▶ [Directions]: Can you update the entries from the start through the line holding "[x=162, y=127]", inclusive, by rewriting those lines with "status circle" replaced by "status dot" and everything else unchanged?

== Records for the exercise

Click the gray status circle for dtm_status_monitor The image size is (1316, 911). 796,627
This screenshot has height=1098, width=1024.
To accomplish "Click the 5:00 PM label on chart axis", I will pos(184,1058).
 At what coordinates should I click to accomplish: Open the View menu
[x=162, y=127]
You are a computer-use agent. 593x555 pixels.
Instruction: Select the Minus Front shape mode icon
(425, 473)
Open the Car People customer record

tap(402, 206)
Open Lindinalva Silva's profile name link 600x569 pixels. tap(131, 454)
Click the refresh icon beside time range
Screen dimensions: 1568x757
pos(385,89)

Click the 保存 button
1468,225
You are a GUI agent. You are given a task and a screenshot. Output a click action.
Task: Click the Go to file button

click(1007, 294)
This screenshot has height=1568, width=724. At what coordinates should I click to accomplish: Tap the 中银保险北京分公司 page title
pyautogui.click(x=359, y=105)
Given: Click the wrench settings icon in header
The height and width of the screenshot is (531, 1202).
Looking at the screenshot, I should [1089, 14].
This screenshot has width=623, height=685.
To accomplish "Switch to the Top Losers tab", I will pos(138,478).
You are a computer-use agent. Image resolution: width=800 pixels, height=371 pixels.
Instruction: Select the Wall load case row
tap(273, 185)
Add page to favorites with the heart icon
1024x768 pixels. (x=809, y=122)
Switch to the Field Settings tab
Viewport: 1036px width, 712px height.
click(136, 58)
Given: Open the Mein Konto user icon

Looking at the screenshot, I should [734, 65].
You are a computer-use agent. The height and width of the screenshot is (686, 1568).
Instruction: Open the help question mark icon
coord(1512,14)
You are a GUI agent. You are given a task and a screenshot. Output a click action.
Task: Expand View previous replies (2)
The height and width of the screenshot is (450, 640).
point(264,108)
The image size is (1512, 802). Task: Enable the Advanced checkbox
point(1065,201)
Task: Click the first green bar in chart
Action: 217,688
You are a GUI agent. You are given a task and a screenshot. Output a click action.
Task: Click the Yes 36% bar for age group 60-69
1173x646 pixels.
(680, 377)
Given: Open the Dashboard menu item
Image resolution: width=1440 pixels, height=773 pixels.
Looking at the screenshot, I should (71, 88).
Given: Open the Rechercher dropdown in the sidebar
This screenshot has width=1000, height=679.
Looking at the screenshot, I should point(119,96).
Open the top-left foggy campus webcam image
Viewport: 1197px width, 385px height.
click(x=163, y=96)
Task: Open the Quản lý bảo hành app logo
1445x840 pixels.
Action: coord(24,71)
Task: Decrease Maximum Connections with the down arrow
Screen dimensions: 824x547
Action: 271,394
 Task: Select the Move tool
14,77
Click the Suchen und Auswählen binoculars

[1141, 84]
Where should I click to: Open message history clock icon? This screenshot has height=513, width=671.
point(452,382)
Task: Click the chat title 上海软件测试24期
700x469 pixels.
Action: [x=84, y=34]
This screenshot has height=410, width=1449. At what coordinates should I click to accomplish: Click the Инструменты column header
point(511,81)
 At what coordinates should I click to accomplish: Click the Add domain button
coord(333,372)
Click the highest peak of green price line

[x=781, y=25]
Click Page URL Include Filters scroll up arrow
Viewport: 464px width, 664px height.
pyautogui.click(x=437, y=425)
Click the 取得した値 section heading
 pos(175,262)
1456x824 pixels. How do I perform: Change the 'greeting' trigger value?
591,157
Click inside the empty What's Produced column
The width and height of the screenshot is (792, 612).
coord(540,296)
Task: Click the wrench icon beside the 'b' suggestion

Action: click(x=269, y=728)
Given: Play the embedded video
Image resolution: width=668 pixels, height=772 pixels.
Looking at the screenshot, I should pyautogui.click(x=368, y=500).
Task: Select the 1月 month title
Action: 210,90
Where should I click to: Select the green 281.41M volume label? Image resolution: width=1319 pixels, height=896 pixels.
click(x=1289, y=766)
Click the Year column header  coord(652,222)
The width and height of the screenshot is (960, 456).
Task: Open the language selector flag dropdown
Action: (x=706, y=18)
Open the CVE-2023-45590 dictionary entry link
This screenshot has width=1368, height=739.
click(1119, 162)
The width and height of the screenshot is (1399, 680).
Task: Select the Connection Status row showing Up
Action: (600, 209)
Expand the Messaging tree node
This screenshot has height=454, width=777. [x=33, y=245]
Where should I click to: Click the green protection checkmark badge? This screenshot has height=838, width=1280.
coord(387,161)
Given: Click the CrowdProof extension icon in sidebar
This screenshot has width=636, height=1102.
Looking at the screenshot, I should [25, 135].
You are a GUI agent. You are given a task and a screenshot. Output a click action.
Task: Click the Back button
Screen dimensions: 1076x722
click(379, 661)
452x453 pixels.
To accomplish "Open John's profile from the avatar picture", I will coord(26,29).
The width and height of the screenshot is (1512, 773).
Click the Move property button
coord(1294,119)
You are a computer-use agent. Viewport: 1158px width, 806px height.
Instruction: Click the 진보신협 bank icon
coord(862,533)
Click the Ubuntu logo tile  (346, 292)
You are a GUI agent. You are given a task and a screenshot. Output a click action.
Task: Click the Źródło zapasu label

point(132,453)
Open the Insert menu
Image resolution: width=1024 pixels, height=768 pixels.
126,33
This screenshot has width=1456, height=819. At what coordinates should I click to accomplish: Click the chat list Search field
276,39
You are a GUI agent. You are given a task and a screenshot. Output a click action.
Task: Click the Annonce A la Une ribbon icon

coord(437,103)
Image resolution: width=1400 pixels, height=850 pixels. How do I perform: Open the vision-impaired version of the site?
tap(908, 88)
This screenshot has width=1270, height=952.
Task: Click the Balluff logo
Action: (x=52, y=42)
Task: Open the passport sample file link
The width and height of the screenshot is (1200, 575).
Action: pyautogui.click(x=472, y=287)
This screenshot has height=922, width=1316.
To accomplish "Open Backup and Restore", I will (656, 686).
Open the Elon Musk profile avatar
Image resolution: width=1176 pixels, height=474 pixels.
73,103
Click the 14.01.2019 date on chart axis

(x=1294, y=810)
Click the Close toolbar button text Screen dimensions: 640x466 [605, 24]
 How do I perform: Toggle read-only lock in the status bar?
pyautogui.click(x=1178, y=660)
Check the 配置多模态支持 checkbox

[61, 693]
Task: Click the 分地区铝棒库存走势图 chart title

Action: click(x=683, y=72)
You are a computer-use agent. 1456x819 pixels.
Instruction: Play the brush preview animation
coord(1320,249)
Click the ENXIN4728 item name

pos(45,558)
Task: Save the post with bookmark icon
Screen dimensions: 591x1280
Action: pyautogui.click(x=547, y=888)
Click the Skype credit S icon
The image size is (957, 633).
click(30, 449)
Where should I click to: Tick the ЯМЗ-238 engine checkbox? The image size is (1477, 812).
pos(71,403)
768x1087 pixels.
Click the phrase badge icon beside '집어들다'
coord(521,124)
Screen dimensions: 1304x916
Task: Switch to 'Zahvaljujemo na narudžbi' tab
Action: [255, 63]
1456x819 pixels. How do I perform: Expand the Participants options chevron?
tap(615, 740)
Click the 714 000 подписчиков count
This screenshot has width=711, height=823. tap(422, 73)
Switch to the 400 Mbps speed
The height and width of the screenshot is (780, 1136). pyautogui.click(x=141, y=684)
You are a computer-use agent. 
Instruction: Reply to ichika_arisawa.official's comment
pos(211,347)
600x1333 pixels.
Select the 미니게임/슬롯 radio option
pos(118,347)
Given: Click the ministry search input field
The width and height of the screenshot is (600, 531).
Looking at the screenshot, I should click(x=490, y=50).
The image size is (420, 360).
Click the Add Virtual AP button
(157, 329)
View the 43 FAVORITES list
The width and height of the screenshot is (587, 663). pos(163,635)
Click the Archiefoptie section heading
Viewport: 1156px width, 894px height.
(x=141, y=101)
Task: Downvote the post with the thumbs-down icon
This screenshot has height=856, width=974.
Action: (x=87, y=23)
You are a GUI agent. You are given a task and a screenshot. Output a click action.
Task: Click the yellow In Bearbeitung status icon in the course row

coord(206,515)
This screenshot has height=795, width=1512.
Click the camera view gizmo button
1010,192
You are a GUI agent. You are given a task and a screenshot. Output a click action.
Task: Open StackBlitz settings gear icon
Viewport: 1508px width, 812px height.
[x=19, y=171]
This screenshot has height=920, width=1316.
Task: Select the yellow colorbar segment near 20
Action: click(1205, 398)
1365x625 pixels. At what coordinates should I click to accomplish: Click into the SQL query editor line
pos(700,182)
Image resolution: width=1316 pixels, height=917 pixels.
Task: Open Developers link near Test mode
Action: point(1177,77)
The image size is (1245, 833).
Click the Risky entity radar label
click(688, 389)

====

▶ [Task output]:
Click the gray status dot for dtm_status_monitor The image size is (1316, 911). 796,627
This screenshot has height=1098, width=1024.
To accomplish "Click the 5:00 PM label on chart axis", I will pos(184,1058).
 At what coordinates should I click to accomplish: Open the View menu
[x=162, y=127]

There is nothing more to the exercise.